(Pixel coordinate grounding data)
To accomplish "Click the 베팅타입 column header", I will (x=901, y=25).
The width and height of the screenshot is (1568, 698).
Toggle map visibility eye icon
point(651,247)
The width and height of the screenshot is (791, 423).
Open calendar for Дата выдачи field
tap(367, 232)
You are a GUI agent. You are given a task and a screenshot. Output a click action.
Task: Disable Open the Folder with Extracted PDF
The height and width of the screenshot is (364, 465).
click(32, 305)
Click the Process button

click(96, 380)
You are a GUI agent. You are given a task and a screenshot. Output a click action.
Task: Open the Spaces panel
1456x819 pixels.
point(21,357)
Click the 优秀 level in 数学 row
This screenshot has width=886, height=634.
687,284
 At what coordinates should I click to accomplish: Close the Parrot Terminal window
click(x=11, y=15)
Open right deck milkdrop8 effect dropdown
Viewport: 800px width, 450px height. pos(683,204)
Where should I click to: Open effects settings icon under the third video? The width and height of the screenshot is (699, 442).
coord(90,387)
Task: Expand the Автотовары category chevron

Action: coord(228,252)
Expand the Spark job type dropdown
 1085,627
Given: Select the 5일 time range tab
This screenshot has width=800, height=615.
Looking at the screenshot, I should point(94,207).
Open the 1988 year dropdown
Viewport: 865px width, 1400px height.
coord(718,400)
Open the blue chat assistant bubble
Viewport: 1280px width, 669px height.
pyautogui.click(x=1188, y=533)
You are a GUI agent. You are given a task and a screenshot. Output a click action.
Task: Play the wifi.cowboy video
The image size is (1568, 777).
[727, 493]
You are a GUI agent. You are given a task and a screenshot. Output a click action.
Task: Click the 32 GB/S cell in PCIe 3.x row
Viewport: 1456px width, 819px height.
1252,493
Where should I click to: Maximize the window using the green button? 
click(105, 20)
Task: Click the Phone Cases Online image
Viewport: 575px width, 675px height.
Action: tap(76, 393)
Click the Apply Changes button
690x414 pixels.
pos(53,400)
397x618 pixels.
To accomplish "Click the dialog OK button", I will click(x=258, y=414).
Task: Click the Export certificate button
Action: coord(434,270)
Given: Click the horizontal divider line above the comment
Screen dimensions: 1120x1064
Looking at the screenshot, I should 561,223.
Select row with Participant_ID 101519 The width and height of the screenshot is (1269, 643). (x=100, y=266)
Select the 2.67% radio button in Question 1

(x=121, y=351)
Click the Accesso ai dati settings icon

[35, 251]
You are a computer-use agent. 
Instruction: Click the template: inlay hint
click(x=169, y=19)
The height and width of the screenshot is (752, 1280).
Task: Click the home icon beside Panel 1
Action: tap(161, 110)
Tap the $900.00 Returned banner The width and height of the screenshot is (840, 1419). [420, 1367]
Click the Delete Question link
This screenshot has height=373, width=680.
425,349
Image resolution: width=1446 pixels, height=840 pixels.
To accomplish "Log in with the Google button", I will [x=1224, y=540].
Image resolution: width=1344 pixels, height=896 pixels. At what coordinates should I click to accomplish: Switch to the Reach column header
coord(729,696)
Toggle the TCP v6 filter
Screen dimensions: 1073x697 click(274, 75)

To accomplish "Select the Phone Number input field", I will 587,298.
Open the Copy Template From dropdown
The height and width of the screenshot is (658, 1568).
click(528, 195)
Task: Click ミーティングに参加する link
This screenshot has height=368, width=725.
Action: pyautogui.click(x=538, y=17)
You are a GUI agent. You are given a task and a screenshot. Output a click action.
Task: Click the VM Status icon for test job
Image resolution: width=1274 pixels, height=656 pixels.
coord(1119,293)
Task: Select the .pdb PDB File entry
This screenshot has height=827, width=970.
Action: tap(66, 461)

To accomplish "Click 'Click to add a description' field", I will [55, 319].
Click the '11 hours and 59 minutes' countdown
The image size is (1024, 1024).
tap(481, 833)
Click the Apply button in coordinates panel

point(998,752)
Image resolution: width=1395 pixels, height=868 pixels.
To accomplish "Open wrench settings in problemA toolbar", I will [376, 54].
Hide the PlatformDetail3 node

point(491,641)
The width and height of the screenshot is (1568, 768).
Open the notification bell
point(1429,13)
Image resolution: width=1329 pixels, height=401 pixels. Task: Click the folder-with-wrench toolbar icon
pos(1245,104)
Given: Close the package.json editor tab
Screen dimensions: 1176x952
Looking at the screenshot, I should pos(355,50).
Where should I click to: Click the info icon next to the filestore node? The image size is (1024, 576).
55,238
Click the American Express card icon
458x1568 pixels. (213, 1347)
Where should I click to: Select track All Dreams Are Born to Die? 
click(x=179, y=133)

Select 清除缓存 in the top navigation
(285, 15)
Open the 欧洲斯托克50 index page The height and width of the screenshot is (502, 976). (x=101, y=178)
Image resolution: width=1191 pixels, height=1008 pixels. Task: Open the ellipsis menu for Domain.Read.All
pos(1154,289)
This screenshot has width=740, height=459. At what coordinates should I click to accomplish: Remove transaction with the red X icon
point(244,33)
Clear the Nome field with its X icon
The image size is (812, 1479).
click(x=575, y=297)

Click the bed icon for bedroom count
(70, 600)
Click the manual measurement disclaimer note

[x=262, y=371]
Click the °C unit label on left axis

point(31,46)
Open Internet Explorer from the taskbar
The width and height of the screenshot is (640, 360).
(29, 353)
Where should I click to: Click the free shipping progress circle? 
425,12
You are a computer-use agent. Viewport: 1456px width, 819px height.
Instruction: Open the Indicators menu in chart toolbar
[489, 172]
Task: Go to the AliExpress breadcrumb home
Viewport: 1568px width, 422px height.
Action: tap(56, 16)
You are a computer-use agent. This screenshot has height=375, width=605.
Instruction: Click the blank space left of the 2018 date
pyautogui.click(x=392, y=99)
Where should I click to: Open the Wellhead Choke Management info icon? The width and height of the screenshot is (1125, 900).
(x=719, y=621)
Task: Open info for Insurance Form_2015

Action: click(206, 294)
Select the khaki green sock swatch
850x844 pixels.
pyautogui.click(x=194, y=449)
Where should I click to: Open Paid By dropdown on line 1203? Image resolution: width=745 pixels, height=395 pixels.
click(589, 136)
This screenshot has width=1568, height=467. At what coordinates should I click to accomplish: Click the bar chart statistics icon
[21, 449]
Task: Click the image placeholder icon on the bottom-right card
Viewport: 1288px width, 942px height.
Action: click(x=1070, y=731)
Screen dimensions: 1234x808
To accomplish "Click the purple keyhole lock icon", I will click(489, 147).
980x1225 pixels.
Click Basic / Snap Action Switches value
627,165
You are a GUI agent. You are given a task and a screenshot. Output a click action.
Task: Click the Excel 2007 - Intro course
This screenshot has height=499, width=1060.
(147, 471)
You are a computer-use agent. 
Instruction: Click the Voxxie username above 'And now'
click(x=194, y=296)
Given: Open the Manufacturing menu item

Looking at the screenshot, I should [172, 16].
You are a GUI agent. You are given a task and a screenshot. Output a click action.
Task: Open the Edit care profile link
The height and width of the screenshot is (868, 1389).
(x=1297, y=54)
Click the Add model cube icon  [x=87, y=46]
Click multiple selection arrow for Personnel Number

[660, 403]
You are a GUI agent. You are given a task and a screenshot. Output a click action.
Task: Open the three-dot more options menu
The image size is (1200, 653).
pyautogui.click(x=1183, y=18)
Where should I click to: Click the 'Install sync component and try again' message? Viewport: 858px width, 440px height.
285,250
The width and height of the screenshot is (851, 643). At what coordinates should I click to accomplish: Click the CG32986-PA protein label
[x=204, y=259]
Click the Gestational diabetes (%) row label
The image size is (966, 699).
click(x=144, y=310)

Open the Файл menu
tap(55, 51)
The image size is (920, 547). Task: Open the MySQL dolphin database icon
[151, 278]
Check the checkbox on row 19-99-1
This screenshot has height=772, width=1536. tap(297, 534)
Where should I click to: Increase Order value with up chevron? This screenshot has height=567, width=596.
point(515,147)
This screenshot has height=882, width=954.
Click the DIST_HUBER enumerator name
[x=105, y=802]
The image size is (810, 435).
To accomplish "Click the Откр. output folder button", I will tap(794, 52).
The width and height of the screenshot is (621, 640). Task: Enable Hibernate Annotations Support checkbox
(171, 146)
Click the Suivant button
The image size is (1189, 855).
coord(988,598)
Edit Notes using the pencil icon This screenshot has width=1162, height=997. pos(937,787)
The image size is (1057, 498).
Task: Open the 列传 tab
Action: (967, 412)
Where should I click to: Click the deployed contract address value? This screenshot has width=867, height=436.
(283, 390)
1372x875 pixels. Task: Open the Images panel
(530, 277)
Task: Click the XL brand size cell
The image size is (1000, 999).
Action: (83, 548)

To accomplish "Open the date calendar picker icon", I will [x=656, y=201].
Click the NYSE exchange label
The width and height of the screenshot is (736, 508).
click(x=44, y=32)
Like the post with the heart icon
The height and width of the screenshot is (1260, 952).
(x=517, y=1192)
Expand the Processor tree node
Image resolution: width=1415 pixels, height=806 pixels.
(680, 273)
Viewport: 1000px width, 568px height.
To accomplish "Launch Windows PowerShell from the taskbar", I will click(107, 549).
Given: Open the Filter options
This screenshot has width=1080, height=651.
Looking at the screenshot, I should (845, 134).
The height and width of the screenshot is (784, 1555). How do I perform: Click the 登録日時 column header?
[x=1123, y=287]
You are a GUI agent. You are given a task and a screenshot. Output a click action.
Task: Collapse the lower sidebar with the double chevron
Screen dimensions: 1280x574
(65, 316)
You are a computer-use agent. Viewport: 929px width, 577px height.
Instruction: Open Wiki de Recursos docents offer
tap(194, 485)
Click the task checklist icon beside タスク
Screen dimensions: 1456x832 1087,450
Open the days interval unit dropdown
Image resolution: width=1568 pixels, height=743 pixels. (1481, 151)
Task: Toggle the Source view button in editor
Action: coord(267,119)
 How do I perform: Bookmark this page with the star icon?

> [WHAT THE TASK ASKS] Throughout the records above, find the lines in which the word "cell" appears and return them.

> [RESPONSE]
Task: Click the 32 GB/S cell in PCIe 3.x row
Task: Click the XL brand size cell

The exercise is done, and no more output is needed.